++++ Information provided

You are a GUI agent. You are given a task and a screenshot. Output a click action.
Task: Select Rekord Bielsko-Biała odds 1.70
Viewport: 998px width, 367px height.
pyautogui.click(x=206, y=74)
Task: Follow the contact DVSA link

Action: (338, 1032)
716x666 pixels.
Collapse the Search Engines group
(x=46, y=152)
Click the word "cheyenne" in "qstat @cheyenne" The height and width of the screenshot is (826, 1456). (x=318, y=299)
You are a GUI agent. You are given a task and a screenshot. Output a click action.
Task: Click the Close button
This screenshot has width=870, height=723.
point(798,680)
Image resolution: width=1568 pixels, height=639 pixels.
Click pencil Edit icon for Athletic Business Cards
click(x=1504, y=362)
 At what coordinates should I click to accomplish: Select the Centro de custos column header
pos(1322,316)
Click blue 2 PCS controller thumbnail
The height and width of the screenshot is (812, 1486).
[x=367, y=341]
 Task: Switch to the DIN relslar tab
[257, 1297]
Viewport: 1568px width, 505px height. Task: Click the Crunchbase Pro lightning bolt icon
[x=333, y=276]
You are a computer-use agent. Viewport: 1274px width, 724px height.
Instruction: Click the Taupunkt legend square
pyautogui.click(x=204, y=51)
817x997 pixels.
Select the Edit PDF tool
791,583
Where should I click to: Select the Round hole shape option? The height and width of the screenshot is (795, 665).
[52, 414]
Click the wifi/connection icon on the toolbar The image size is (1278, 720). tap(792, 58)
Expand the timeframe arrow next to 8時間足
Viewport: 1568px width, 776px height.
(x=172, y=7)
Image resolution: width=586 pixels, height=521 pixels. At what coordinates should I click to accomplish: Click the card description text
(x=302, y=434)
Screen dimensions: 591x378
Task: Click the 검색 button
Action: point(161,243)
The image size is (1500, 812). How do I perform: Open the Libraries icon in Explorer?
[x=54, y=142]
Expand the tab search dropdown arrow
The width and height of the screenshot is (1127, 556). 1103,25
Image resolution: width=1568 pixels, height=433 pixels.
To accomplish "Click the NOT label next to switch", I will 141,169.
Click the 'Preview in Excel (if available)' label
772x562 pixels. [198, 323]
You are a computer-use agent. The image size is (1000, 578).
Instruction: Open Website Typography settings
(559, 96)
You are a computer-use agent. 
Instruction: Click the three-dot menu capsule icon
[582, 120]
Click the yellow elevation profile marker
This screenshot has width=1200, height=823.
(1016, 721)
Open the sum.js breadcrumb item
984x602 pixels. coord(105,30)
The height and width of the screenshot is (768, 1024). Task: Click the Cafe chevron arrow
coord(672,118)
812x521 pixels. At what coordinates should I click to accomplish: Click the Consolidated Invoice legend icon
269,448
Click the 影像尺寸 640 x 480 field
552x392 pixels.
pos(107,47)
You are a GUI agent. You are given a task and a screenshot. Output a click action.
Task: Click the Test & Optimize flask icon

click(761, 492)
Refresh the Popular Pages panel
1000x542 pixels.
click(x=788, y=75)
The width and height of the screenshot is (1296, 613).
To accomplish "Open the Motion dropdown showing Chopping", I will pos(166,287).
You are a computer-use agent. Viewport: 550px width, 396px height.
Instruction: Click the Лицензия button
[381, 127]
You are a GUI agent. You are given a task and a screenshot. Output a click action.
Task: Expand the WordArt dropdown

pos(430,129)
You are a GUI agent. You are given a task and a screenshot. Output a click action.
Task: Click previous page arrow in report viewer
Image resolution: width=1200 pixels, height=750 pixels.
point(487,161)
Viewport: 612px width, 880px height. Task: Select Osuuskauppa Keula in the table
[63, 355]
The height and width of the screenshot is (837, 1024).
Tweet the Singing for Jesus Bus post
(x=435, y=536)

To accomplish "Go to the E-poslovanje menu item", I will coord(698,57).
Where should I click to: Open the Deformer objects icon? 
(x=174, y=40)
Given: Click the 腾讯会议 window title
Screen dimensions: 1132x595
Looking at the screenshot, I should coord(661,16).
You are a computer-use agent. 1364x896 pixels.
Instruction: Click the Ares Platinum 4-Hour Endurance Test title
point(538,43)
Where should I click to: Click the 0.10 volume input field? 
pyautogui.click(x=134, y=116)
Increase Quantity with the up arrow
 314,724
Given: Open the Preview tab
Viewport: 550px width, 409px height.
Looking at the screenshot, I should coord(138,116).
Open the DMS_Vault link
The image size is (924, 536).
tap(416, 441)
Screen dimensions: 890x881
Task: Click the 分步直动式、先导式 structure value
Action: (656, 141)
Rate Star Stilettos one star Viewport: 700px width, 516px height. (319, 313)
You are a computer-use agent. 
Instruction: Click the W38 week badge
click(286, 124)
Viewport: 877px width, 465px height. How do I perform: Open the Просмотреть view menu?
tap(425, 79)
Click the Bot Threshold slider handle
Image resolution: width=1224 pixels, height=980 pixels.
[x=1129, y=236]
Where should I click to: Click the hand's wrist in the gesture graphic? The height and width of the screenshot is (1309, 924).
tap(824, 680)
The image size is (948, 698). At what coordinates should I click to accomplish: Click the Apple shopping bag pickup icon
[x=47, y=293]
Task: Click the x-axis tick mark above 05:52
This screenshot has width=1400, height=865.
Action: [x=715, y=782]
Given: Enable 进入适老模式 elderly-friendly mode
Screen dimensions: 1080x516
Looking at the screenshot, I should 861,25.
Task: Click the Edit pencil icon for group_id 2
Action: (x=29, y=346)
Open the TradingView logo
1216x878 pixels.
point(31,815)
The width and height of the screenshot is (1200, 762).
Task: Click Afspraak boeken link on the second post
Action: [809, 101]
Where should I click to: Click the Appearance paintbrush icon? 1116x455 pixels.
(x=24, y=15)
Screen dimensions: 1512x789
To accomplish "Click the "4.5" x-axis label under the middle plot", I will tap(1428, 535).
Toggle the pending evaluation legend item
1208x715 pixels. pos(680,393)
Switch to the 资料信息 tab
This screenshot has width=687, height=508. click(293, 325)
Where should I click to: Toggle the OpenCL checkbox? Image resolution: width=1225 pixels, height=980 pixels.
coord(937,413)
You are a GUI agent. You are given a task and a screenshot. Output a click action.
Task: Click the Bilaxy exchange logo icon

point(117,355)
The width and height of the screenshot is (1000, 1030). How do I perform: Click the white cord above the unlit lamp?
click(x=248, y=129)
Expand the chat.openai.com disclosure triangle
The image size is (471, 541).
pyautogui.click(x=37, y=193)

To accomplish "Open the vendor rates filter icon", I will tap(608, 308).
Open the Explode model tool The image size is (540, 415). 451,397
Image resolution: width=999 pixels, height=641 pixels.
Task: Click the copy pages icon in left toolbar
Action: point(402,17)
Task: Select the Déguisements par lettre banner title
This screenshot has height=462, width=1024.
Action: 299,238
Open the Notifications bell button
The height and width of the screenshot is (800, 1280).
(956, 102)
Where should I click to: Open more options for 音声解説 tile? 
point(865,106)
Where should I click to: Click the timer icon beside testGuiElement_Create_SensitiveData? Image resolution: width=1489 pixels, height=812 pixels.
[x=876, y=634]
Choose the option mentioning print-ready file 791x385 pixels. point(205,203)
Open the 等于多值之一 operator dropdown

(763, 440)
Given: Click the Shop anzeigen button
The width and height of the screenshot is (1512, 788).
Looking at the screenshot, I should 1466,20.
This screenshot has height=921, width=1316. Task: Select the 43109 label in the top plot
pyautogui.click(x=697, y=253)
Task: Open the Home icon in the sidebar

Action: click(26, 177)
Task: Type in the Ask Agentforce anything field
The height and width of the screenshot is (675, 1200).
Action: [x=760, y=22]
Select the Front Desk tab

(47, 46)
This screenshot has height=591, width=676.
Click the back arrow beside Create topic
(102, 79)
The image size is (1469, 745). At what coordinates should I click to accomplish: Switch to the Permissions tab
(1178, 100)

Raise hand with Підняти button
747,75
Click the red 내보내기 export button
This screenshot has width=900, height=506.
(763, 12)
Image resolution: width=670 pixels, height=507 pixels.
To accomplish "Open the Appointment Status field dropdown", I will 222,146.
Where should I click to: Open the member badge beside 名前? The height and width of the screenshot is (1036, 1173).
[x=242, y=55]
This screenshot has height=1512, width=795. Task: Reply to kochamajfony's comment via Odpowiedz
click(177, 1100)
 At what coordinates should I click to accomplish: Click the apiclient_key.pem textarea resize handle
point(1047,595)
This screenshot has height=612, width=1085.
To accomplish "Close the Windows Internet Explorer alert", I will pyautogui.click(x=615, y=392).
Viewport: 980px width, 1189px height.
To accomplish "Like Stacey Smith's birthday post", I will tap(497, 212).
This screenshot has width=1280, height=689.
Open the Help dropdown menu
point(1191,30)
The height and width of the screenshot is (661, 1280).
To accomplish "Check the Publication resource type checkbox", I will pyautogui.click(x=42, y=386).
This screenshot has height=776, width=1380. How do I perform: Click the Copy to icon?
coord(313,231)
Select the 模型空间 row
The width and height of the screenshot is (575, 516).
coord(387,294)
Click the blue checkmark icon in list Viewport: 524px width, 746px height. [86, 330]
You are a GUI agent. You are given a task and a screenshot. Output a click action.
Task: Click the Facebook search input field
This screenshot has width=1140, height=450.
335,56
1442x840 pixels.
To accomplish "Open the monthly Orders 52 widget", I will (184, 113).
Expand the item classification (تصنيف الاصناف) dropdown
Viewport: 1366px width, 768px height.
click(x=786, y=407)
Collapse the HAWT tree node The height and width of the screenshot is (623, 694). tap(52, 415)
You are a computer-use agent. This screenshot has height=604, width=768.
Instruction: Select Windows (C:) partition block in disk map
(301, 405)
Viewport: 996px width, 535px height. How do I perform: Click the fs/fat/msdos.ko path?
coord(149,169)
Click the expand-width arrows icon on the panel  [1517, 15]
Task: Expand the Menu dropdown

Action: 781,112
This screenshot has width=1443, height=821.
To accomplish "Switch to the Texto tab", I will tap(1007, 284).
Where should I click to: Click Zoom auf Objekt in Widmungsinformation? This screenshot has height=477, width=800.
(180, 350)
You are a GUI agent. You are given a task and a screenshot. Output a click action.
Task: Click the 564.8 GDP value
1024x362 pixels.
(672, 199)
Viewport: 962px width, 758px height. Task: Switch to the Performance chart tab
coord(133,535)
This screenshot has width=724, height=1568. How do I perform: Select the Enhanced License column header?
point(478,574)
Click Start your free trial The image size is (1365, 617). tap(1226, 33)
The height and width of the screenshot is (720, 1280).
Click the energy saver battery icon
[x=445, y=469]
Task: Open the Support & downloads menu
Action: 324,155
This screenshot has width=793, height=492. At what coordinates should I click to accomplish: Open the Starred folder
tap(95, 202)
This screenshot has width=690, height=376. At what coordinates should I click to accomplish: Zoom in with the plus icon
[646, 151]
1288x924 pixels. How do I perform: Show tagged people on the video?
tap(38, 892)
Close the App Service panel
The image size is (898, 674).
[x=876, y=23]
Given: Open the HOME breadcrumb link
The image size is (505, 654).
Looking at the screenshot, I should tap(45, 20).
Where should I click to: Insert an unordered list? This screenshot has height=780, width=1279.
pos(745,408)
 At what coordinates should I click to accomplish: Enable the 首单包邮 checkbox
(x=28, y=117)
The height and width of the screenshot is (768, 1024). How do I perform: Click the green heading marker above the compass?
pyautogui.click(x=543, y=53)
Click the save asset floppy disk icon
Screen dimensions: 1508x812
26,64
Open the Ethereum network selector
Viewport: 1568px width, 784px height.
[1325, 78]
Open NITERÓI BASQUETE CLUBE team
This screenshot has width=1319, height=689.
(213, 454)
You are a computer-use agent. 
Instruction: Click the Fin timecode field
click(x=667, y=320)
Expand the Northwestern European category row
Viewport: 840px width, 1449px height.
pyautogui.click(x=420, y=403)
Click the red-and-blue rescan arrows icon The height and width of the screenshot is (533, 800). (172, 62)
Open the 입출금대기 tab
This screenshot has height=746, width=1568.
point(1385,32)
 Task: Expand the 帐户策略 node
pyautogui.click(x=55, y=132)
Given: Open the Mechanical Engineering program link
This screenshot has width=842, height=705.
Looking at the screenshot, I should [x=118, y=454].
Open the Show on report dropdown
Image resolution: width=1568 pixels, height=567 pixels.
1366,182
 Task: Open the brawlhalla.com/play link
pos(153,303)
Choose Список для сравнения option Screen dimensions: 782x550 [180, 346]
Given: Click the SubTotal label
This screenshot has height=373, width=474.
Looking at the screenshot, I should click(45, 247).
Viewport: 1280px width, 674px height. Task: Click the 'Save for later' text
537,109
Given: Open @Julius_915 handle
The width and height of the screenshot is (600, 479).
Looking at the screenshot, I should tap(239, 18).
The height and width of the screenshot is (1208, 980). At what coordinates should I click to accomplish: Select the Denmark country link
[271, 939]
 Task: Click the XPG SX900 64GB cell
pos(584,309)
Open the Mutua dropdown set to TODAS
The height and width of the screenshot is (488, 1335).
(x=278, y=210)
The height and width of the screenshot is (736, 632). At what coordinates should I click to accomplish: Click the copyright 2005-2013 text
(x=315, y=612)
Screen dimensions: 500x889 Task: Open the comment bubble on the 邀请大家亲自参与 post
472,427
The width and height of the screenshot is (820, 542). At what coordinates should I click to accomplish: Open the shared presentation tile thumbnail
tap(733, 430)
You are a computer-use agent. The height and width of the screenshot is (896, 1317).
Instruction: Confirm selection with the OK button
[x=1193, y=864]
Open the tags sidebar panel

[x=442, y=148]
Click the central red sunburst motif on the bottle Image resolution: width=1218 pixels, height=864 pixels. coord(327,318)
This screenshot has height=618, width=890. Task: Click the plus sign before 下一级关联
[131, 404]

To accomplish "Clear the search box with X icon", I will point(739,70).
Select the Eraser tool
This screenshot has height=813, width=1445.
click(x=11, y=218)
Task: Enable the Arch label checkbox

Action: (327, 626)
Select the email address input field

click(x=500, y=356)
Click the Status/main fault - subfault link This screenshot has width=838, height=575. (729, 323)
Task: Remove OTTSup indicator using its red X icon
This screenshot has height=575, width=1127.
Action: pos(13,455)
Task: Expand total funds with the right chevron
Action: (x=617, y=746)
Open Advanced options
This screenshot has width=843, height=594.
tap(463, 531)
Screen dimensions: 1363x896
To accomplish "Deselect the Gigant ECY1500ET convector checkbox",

++++++++

All lines of the entries above where "computer" turns up should be reported.

Response to the task =>
You are a computer-use agent. Viewport: 1274px width, 724px height.
You are a computer-use agent. The image size is (1000, 578).
You are a computer-use agent. 
You are a computer-use agent. Viewport: 550px width, 396px height.
You are a computer-use agent. 1364x896 pixels.
You are a computer-use agent. 
You are a computer-use agent. This screenshot has height=604, width=768.
You are a computer-use agent. 
You are a computer-use agent. The height and width of the screenshot is (896, 1317).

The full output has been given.